**EXERCISE DESCRIPTION:** Set down the entries exactly. No line may differ from its source.

___ EXCERPTED DATA

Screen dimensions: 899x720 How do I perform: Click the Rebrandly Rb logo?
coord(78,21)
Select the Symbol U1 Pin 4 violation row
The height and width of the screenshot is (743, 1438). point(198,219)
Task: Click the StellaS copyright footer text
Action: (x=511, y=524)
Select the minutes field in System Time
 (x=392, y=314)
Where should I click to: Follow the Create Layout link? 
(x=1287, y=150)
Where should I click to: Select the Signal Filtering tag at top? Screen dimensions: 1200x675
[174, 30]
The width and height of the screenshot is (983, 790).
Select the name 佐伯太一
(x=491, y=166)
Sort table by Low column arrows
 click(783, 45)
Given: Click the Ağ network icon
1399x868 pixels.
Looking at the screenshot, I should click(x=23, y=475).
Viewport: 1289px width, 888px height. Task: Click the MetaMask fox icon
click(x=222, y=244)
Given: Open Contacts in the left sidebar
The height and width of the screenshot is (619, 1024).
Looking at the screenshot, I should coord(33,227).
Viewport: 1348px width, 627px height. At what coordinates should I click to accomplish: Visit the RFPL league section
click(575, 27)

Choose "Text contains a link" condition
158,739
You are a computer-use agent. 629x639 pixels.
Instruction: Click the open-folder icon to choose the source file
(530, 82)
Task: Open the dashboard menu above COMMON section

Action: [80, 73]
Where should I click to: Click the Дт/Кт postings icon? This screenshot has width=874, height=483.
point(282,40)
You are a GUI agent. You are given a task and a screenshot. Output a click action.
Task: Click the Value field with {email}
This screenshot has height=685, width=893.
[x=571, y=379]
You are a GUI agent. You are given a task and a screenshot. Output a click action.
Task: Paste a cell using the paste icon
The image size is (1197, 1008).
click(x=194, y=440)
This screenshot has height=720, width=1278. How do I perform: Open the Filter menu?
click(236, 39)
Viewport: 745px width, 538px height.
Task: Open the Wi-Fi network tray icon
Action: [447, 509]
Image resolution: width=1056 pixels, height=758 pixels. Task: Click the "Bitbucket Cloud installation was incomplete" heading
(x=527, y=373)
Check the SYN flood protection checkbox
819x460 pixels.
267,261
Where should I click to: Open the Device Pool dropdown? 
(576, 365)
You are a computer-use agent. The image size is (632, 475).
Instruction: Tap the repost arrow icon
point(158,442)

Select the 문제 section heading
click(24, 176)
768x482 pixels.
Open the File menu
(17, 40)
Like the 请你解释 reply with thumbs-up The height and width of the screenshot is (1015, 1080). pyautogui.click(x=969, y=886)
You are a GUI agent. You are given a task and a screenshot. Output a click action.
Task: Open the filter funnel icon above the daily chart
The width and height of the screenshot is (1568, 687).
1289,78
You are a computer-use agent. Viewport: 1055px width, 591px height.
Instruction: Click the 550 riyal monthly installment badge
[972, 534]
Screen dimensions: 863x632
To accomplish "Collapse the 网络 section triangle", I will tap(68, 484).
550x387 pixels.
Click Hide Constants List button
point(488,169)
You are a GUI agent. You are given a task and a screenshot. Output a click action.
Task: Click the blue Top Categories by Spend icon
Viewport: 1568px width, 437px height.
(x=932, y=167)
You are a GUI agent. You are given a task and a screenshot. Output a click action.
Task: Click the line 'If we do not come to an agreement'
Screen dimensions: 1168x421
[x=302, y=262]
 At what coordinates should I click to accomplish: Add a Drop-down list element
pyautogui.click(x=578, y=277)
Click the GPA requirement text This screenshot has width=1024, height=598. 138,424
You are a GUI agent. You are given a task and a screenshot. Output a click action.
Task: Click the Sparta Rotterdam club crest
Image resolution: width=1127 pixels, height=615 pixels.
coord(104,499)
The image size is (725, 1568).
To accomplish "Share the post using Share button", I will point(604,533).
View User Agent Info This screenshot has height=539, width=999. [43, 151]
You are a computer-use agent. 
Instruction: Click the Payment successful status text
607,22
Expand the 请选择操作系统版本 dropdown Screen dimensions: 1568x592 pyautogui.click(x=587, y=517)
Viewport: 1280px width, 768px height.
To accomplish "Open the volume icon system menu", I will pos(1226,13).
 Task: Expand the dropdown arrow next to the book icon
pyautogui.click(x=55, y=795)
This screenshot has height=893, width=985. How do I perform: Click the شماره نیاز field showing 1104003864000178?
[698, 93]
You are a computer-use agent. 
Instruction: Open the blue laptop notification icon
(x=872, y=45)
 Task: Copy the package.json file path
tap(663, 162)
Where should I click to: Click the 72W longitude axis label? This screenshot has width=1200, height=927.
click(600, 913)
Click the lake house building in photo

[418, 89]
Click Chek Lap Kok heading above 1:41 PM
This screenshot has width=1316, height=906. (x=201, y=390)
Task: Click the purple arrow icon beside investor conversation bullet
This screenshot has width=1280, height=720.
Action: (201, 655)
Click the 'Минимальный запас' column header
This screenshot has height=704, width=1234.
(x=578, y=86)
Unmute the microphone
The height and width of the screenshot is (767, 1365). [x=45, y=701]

______

**ANSWER SPACE:**
Screen dimensions: 899x720 How do I perform: Click the Rebrandly Rb logo?
coord(78,21)
Select the Symbol U1 Pin 4 violation row
The height and width of the screenshot is (743, 1438). point(198,219)
Task: Click the StellaS copyright footer text
Action: (x=511, y=524)
Select the minutes field in System Time
 (x=392, y=314)
Where should I click to: Follow the Create Layout link? 
(x=1287, y=150)
Where should I click to: Select the Signal Filtering tag at top? Screen dimensions: 1200x675
[174, 30]
The width and height of the screenshot is (983, 790).
Select the name 佐伯太一
(x=491, y=166)
Sort table by Low column arrows
 click(783, 45)
Given: Click the Ağ network icon
1399x868 pixels.
Looking at the screenshot, I should click(x=23, y=475).
Viewport: 1289px width, 888px height. Task: Click the MetaMask fox icon
click(x=222, y=244)
Given: Open Contacts in the left sidebar
The height and width of the screenshot is (619, 1024).
Looking at the screenshot, I should coord(33,227).
Viewport: 1348px width, 627px height. At what coordinates should I click to accomplish: Visit the RFPL league section
click(575, 27)

Choose "Text contains a link" condition
158,739
You are a computer-use agent. 629x639 pixels.
Instruction: Click the open-folder icon to choose the source file
(530, 82)
Task: Open the dashboard menu above COMMON section

Action: [80, 73]
Where should I click to: Click the Дт/Кт postings icon? This screenshot has width=874, height=483.
point(282,40)
You are a GUI agent. You are given a task and a screenshot. Output a click action.
Task: Click the Value field with {email}
This screenshot has height=685, width=893.
[x=571, y=379]
You are a GUI agent. You are given a task and a screenshot. Output a click action.
Task: Paste a cell using the paste icon
The image size is (1197, 1008).
click(x=194, y=440)
This screenshot has height=720, width=1278. How do I perform: Open the Filter menu?
click(236, 39)
Viewport: 745px width, 538px height.
Task: Open the Wi-Fi network tray icon
Action: [447, 509]
Image resolution: width=1056 pixels, height=758 pixels. Task: Click the "Bitbucket Cloud installation was incomplete" heading
(x=527, y=373)
Check the SYN flood protection checkbox
819x460 pixels.
267,261
Where should I click to: Open the Device Pool dropdown? 
(576, 365)
You are a computer-use agent. The image size is (632, 475).
Instruction: Tap the repost arrow icon
point(158,442)

Select the 문제 section heading
click(24, 176)
768x482 pixels.
Open the File menu
(17, 40)
Like the 请你解释 reply with thumbs-up The height and width of the screenshot is (1015, 1080). pyautogui.click(x=969, y=886)
You are a GUI agent. You are given a task and a screenshot. Output a click action.
Task: Open the filter funnel icon above the daily chart
The width and height of the screenshot is (1568, 687).
1289,78
You are a computer-use agent. Viewport: 1055px width, 591px height.
Instruction: Click the 550 riyal monthly installment badge
[972, 534]
Screen dimensions: 863x632
To accomplish "Collapse the 网络 section triangle", I will tap(68, 484).
550x387 pixels.
Click Hide Constants List button
point(488,169)
You are a GUI agent. You are given a task and a screenshot. Output a click action.
Task: Click the blue Top Categories by Spend icon
Viewport: 1568px width, 437px height.
(x=932, y=167)
You are a GUI agent. You are given a task and a screenshot. Output a click action.
Task: Click the line 'If we do not come to an agreement'
Screen dimensions: 1168x421
[x=302, y=262]
 At what coordinates should I click to accomplish: Add a Drop-down list element
pyautogui.click(x=578, y=277)
Click the GPA requirement text This screenshot has width=1024, height=598. 138,424
You are a GUI agent. You are given a task and a screenshot. Output a click action.
Task: Click the Sparta Rotterdam club crest
Image resolution: width=1127 pixels, height=615 pixels.
coord(104,499)
The image size is (725, 1568).
To accomplish "Share the post using Share button", I will point(604,533).
View User Agent Info This screenshot has height=539, width=999. [43, 151]
You are a computer-use agent. 
Instruction: Click the Payment successful status text
607,22
Expand the 请选择操作系统版本 dropdown Screen dimensions: 1568x592 pyautogui.click(x=587, y=517)
Viewport: 1280px width, 768px height.
To accomplish "Open the volume icon system menu", I will pos(1226,13).
 Task: Expand the dropdown arrow next to the book icon
pyautogui.click(x=55, y=795)
This screenshot has height=893, width=985. How do I perform: Click the شماره نیاز field showing 1104003864000178?
[698, 93]
You are a computer-use agent. 
Instruction: Open the blue laptop notification icon
(x=872, y=45)
 Task: Copy the package.json file path
tap(663, 162)
Where should I click to: Click the 72W longitude axis label? This screenshot has width=1200, height=927.
click(600, 913)
Click the lake house building in photo

[418, 89]
Click Chek Lap Kok heading above 1:41 PM
This screenshot has width=1316, height=906. (x=201, y=390)
Task: Click the purple arrow icon beside investor conversation bullet
This screenshot has width=1280, height=720.
Action: (201, 655)
Click the 'Минимальный запас' column header
This screenshot has height=704, width=1234.
(x=578, y=86)
Unmute the microphone
The height and width of the screenshot is (767, 1365). [x=45, y=701]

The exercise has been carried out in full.